Ungulani ba ka Khosa o interpelador da História

Numa altura em que o escritor Ungulani Ba Ka Khosa completa 60 anos de idade e 30 de careira literária, o que lhe valeu duas homenagens, uma pela SOICO e outra pela Universidade Pedagógica (UP), a professora e ensaísta Fátima Mendonça, da Universidade Eduardo Mondlane, residente em Portugal, publica, em exclusivo neste órgão, um texto inédito sobre o autor. A seguir, o estudo completo.  

Fátima Mendonça
Universidade Eduardo Mondlane
CLEPUL-Universidade de Lisboa

Nasci às 0.45 do dia 1 de Agosto de 1957 em Inhaminga, Sofala. O resto não interessa, pois segundo Roland Barthes.´´só há biografia enquanto a vida é improdutiva´´.Desde que produzo, desde que escrevo, é o próprio texto que se apropria (felizmente) do meu tempo narrativo´´Ungulani ba ka Khosa in Orgia dos Loucos.

Introdução

UNGULANI BA KA KHOSA, nome literário de Francisco Esaú Cossa, pertence à geração de jovens, conhecida como Geração do 8 de Março, que mercê de uma directiva do Presidente Samora Machel, ingressaram a partir de 1977 na Universidade Eduardo Mondlane a fim de aí completarem, de forma faseada, cursos de formação de professores nas várias áreas de ensino. Francisco Esaú Cossa formar-se-ia então na recém-criada Faculdade de Educação em 1978 e 1980 como professor de História e Geografia, tendo sido colocado na província do Niassa. De regresso a Maputo em 1982 ingressou no Ministério da Cultura. Posteriormente exerceu o cargo de director adjunto do Instituto Nacional de Cinema e Audiovisual de Moçambique, sendo actualmente director do Instituto Nacional do Livro e do Disco. Em 2003 Ungulani ba ka Khosa foi homenageado pela CPLP- Comunidade dos Países de Língua Portuguesa, e recebeu o Prémio José Craveirinha, em 2007.

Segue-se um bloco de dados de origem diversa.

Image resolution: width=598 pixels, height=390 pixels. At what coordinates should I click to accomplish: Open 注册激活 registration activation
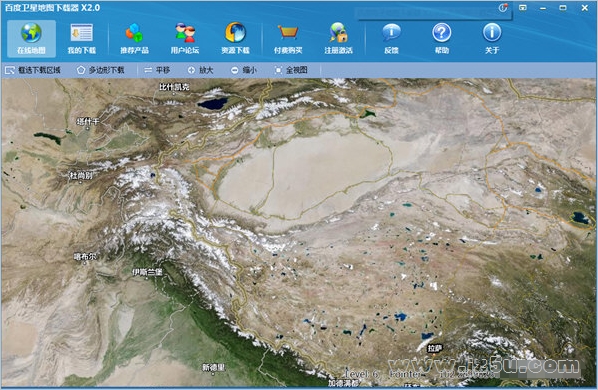[x=338, y=39]
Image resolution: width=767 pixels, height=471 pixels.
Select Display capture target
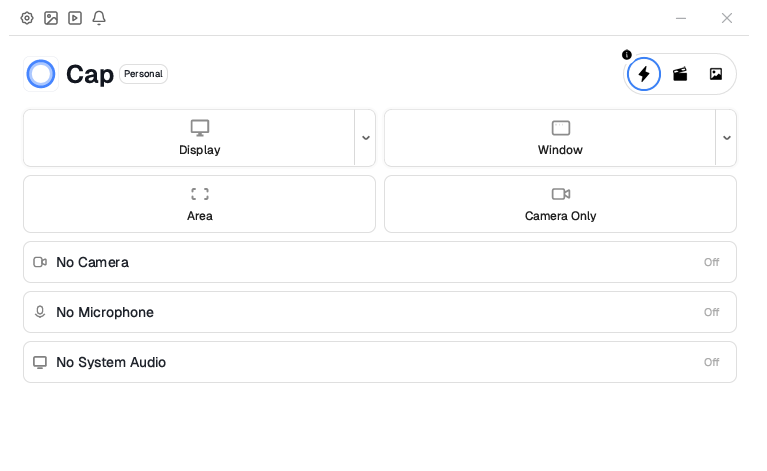pos(199,138)
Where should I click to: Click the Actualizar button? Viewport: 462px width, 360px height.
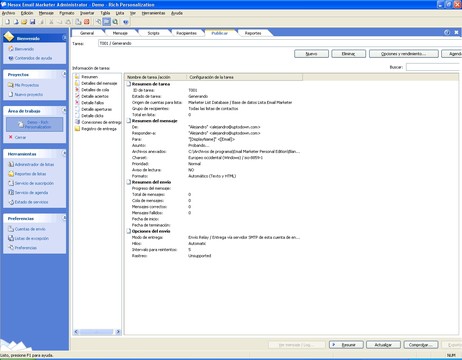(383, 345)
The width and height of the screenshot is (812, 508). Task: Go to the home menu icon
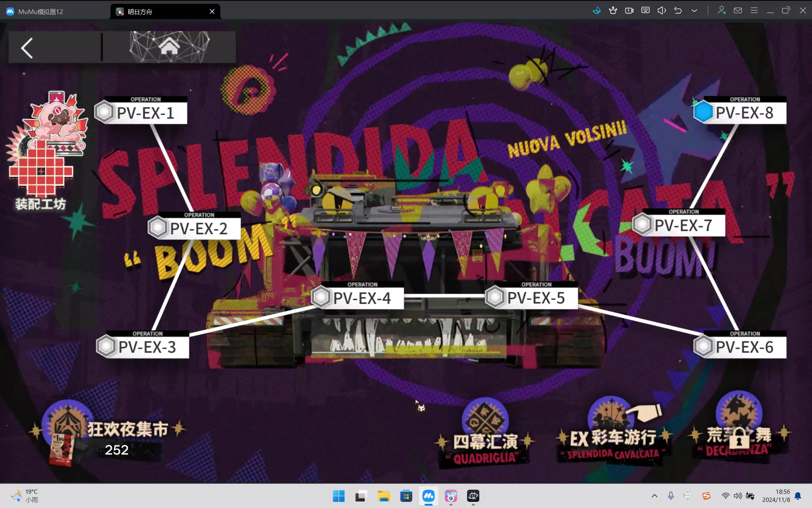coord(169,47)
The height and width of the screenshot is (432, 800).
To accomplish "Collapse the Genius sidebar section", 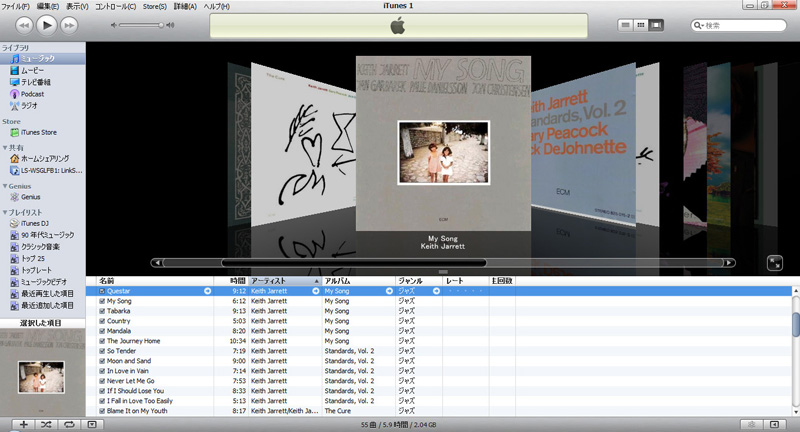I will pyautogui.click(x=4, y=186).

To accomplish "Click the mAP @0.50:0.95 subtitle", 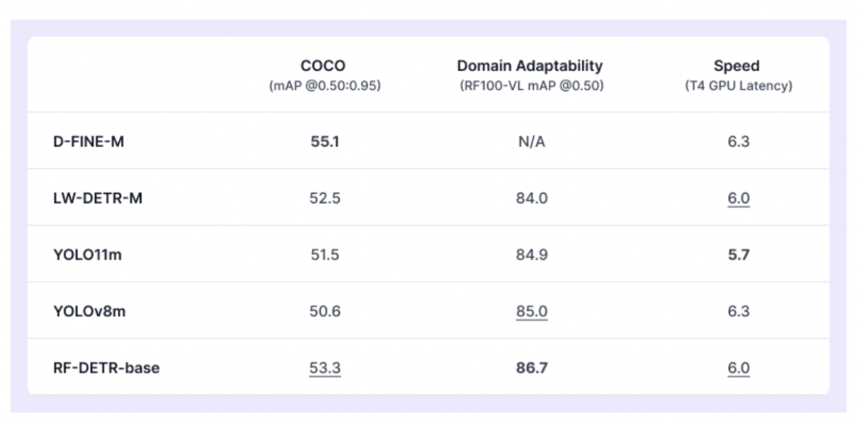I will (324, 86).
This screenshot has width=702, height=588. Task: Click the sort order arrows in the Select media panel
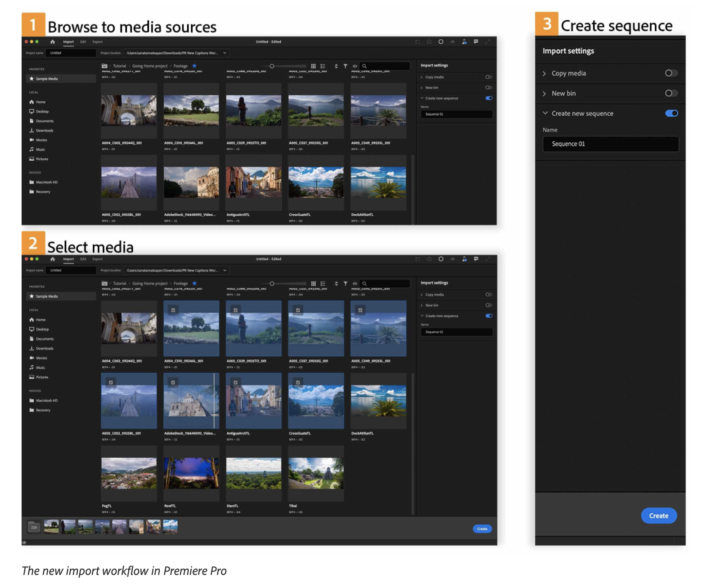click(336, 284)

O seu nome tsonga, Ungulani ba ka Khosa, seria o que viria a adoptar ao publicar Ualalapi, em 1987, dando sequência à publicação em 1982, no Diário de Moçambique na Beira, de um conto intitulado Dirce minha deusa nossa deusa .

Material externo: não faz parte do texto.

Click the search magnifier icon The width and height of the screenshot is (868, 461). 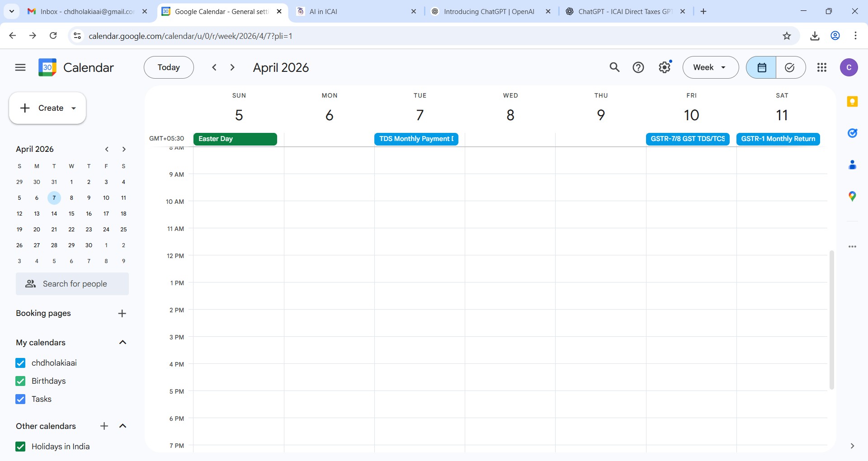[614, 67]
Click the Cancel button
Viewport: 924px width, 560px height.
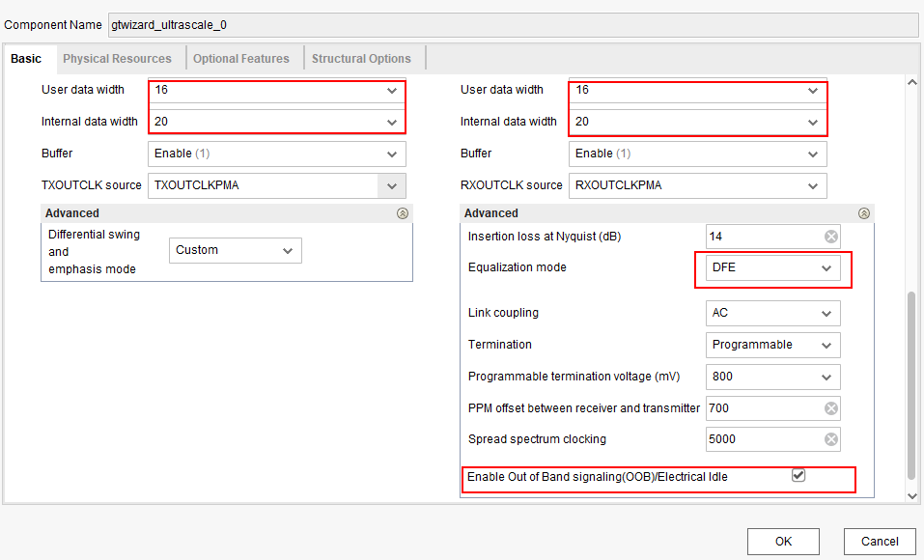coord(880,542)
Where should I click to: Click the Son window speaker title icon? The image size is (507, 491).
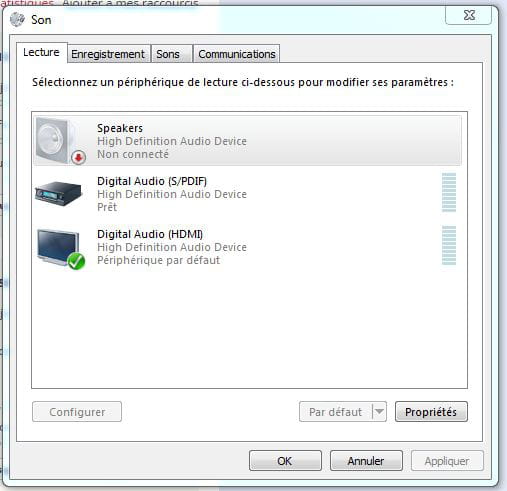[x=17, y=20]
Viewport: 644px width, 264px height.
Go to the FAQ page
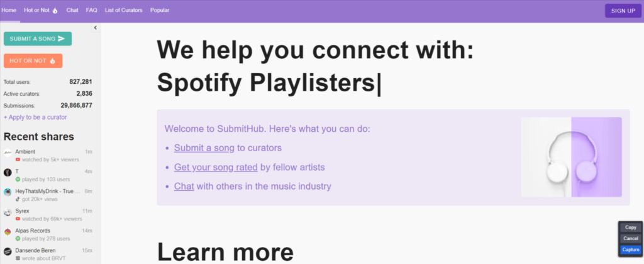pyautogui.click(x=92, y=10)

Em 1988 Ualalapi o recebeu o Prémio Gazeta de Ficção Narrativa e, em 1991, o Prémio nacional de ficção narrativa, instituido pela AEMO, em ex-aequo com Vozes Anoitecidas de Mia Couto. Consta da lista dos cem melhores livros africanos do século XX conjuntamente com Nós matámos o cão tinhoso de Luis Bernardo Honwana e Terra sonâmbula de Mia Couto.

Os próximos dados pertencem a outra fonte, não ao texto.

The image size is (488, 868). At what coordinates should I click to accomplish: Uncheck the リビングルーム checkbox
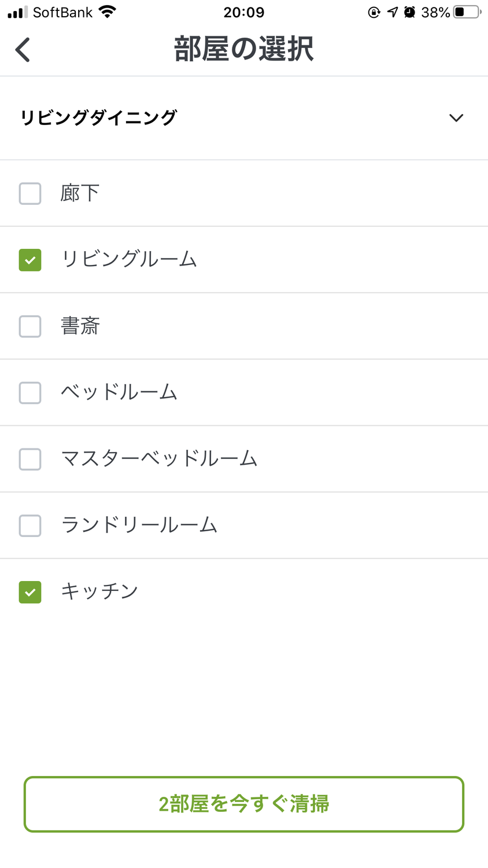30,260
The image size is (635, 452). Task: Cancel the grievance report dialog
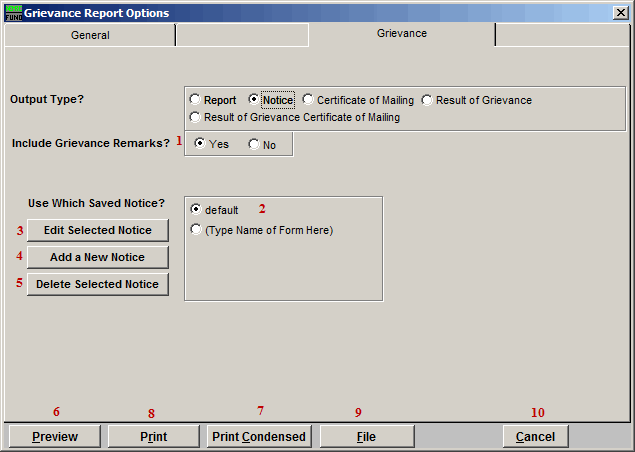(x=535, y=437)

Para além da sua actividade como ficcionista, Ungulani ba ka Khosa tem participado activamente em debates na Imprensa escrita, com a publicação regular de crónicas em vários jornais. O estilo provocatório e irreverente com que enfrenta os variados problemas que aborda tornaram-no uma referência nacional e consagraram a sua popularidade, com destaque para as camadas jovens urbanas, o que é visível na afluência aos lançamentos dos seus livros.

Outro aspecto que marca a trajectória de Ungulani ba ka Khosa é o seu carácter interventivo no seio da Associação dos Escritores Moçambicanos (AEMO). Criada em 1982, com vocação para promover o contacto entre escritores, a AEMO despoletou uma nova dinâmica na vida literária do país, a par do activismo das páginas literárias e a criação de prémios e concursos literário, de que resultou o surgimento de uma nova geração de escritores. Desta, salientou-se imediatamente Ungulani ba ka Khosa que, em 1984, foi co-fundador da revista Charrua, com Eduardo White, Helder Muteia, Juvenal Bucuane e Pedro Chissano, a que se juntaram Tomás Vimaró e o artista plástico Ídasse Tembe, com apoio do então secretário-geral Rui Nogar e patrocínio oficial da AEMO. Embora tivessem surgido outras iniciativas do mesmo tipo, nomeadamente Forja da Brigada Literária João Dias e ECO, foi a energia dos activistas de Charrua que se sobrepôs até à própria dinâmica da AEMO. A partir dos anos 90, a geração de escritores, que tinha dado corpo à revista Charrua tomou conta dos destinos da AEMO, com a eleição de Pedro Chissano para Secretário-Geral, situação que prevaleceu até 2007, com Armando Artur e Juvenal Bucuane. A partir de 2007 a composição da direcção da AEMO mudou substancialmente com a entrada de Jorge de Oliveira (Jurista e coordenador nos anos 90 da Gazeta de Artes e Letras da Tempo) como Secretário Geral e a inclusão de novos elementos oriundos dos grupos surgidos nos finais dos anos 90.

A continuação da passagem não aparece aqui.